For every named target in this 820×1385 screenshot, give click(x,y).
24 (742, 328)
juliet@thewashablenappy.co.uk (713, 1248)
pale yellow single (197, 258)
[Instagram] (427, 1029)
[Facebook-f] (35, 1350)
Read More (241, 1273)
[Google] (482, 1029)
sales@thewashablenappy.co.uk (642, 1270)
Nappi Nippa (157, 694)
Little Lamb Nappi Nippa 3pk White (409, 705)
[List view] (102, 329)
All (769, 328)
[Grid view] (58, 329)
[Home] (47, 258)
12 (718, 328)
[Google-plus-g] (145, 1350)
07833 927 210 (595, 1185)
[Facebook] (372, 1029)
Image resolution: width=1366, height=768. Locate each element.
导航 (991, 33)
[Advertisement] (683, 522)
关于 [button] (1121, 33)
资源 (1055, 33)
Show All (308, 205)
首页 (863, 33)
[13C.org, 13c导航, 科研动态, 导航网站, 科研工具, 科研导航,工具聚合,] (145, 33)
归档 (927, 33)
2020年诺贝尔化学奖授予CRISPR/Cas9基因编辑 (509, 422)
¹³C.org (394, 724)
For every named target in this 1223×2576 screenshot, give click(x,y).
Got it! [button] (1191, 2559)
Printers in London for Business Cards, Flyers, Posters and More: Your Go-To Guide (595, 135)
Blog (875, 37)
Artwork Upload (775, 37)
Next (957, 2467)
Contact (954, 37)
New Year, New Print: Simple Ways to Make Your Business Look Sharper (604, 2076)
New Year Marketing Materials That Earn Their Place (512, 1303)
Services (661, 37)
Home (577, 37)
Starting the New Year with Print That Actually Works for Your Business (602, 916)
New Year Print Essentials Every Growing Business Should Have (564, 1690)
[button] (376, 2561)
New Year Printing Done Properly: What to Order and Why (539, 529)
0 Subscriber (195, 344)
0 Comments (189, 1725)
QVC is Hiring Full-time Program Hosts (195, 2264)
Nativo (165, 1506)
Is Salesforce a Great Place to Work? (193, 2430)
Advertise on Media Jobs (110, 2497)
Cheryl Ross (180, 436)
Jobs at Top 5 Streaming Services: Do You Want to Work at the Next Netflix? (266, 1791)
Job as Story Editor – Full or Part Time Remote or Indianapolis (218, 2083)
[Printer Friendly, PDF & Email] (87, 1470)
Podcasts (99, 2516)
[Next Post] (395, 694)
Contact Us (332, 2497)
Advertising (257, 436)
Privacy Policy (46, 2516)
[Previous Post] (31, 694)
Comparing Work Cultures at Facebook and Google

Problem to work on — Restate every entry word for word.

Answer area —
For every named target in this 820×1385 screenshot, give click(x,y).
24 (742, 328)
juliet@thewashablenappy.co.uk (713, 1248)
pale yellow single (197, 258)
[Instagram] (427, 1029)
[Facebook-f] (35, 1350)
Read More (241, 1273)
[Google] (482, 1029)
sales@thewashablenappy.co.uk (642, 1270)
Nappi Nippa (157, 694)
Little Lamb Nappi Nippa 3pk White (409, 705)
[List view] (102, 329)
All (769, 328)
[Grid view] (58, 329)
[Home] (47, 258)
12 (718, 328)
[Google-plus-g] (145, 1350)
07833 927 210 (595, 1185)
[Facebook] (372, 1029)
Image resolution: width=1366, height=768. Locate each element.
导航 (991, 33)
[Advertisement] (683, 522)
关于 [button] (1121, 33)
资源 (1055, 33)
Show All (308, 205)
首页 (863, 33)
[13C.org, 13c导航, 科研动态, 导航网站, 科研工具, 科研导航,工具聚合,] (145, 33)
归档 (927, 33)
2020年诺贝尔化学奖授予CRISPR/Cas9基因编辑 (509, 422)
¹³C.org (394, 724)
For every named target in this 1223×2576 screenshot, give click(x,y).
Got it! [button] (1191, 2559)
Printers in London for Business Cards, Flyers, Posters and More: Your Go-To Guide (595, 135)
Blog (875, 37)
Artwork Upload (775, 37)
Next (957, 2467)
Contact (954, 37)
New Year, New Print: Simple Ways to Make Your Business Look Sharper (604, 2076)
New Year Marketing Materials That Earn Their Place (512, 1303)
Services (661, 37)
Home (577, 37)
Starting the New Year with Print That Actually Works for Your Business (602, 916)
New Year Print Essentials Every Growing Business Should Have (564, 1690)
[button] (376, 2561)
New Year Printing Done Properly: What to Order and Why (539, 529)
0 Subscriber (195, 344)
0 Comments (189, 1725)
QVC is Hiring Full-time Program Hosts (195, 2264)
Nativo (165, 1506)
Is Salesforce a Great Place to Work? (193, 2430)
Advertise on Media Jobs (110, 2497)
Cheryl Ross (180, 436)
Jobs at Top 5 Streaming Services: Do You Want to Work at the Next Netflix? (266, 1791)
Job as Story Editor – Full or Part Time Remote or Indianapolis (218, 2083)
[Printer Friendly, PDF & Email] (87, 1470)
Podcasts (99, 2516)
[Next Post] (395, 694)
Contact Us (332, 2497)
Advertising (257, 436)
Privacy Policy (46, 2516)
[Previous Post] (31, 694)
Comparing Work Cultures at Facebook and Google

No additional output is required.